Predicting Immunotherapy Success: Researchers Discover Methods for Anticipating Outcomes
Immunotherapy is the latest weapon in the battle against cancer, but it's not a one-size-fits-all solution. Scientists from Johns Hopkins University might have found a way to improve the success rate of immunotherapy treatments.
Immunotherapy harnesses the immune system to fight cancer cells that have developed mutations, making them invisible to the body's defenses. But some cancer cells remain detectable, even with numerous mutations, thanks to a specific subset of persistent mutations.
Researchers refer to this group of persistent mutations as Tumor Mutation Burden (TMB). A high TMB allows cancer cells to be easily spotted by the immune system, setting the stage for an attack. The research team identified that persistent mutations, constantly present in cancer cells, keep them visible to the immune system, facilitating a better response to immunotherapy.
Johns Hopkins researchers believe that these findings will help doctors more accurately select individuals for immunotherapy and better predict treatment outcomes. Their study was recently published in the journal Nature Medicine.
Understanding Immunotherapy
Immunotherapy is a technique that utilizes the body's own immune system to combat disease. Typically, cancer cells develop mutations, allowing them to bypass the immune system. Immunotherapy gives the immune system a boost, enabling it to find and eliminate cancer cells.
There are various types of immunotherapy, including anti-PD-1, anti-CTLA-4, and CAR T-cell therapy. They are currently used to treat breast cancer, melanoma, leukemia, and non-small cell lung cancer. Researchers are investigating the use of immunotherapy for other cancers like prostate cancer, brain cancer, and ovarian cancer.
The Role of Persistent Mutations
Currently, doctors estimate a tumor's likelihood of responding to immunotherapy based on its overall Tumor Mutation Burden (TMB). However, the researchers found that a subset of mutations within the TMB—which they termed "persistent mutations"—persist even as cancer evolves. This maintaining presence makes the cancer cells continuously visible to the immune system, leading to a stronger immune response.
The team identified that the number of persistent mutations better predicts which tumors will respond to immune checkpoint blockade therapy, providing doctors with a more accurate way of choosing patients for treatment and foreseeing treatment outcomes.
Pointing Towards the Future
Dr.
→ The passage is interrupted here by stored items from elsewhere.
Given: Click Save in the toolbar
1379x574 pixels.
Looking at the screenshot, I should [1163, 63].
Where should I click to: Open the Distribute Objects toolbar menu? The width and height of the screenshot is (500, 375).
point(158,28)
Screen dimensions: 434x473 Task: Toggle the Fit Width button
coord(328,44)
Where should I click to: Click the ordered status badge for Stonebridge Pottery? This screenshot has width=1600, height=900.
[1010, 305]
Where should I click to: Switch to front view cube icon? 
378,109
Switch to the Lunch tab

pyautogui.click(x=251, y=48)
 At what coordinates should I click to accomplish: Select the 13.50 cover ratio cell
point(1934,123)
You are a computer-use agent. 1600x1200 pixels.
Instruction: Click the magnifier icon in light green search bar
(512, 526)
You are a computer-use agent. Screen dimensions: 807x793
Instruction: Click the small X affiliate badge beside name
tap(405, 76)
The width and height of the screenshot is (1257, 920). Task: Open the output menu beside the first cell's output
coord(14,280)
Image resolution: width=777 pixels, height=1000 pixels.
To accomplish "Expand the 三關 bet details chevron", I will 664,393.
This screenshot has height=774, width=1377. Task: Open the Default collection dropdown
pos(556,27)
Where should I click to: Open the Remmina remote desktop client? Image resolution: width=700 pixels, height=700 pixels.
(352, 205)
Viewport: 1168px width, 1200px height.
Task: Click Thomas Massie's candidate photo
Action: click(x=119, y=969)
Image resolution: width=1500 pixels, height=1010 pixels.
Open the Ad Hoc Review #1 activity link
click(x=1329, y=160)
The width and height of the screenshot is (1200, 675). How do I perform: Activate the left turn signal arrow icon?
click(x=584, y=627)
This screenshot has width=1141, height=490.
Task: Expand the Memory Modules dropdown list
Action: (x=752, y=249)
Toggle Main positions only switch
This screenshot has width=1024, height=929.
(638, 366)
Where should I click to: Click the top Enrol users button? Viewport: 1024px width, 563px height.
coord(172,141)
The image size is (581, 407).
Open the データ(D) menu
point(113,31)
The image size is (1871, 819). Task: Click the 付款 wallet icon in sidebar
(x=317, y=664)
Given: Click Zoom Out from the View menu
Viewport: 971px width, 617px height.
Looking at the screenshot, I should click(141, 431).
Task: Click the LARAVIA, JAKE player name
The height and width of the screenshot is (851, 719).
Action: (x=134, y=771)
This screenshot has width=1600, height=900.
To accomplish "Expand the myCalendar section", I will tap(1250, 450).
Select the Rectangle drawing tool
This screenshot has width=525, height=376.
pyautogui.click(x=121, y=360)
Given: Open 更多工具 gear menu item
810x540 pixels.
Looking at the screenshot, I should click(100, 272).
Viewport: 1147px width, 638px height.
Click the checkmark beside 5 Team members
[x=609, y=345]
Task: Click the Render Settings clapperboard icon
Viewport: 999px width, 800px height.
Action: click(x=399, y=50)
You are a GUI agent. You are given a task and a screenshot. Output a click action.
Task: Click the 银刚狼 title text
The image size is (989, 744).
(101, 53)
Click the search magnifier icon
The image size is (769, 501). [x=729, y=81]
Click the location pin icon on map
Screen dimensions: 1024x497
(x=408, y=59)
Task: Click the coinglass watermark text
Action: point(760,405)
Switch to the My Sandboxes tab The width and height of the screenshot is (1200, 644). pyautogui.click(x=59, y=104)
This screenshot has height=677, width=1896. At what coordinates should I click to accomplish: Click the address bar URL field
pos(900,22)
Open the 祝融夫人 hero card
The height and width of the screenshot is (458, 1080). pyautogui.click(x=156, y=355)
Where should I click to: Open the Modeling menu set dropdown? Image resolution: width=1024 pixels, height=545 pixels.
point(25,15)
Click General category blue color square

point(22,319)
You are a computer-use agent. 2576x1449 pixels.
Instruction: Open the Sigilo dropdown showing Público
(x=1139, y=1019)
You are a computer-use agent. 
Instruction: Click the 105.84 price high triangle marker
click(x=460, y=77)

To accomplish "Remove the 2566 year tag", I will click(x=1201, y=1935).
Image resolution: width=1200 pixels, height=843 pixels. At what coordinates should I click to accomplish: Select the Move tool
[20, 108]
Kim Margolin, a medical oncologist, applauded the research, stating that it moves beyond the basic concept of TMB and sheds light on persistent mutations, their correlation with neoantigens, and antigen presentation. She added that high-throughput, next-generation sequencing techniques could soon be used to categorize patients by their likelihood of responding to immunotherapy, opening the door for more personalized cancer treatment.
Immunotherapy, a medical-condition treatment, leverages the immune system to combat cancer cells, particularly those with mutations that render them invisible to the body's defenses. The researchers' discovery of persistent mutations, a specific subset of mutations present in cancer cells, has the potential to improve the success rate of immunotherapy by keeping these cells continuously visible to the immune system. This finding could lead to a more accurate patient selection for immunotherapy and better prediction of treatment outcomes in science.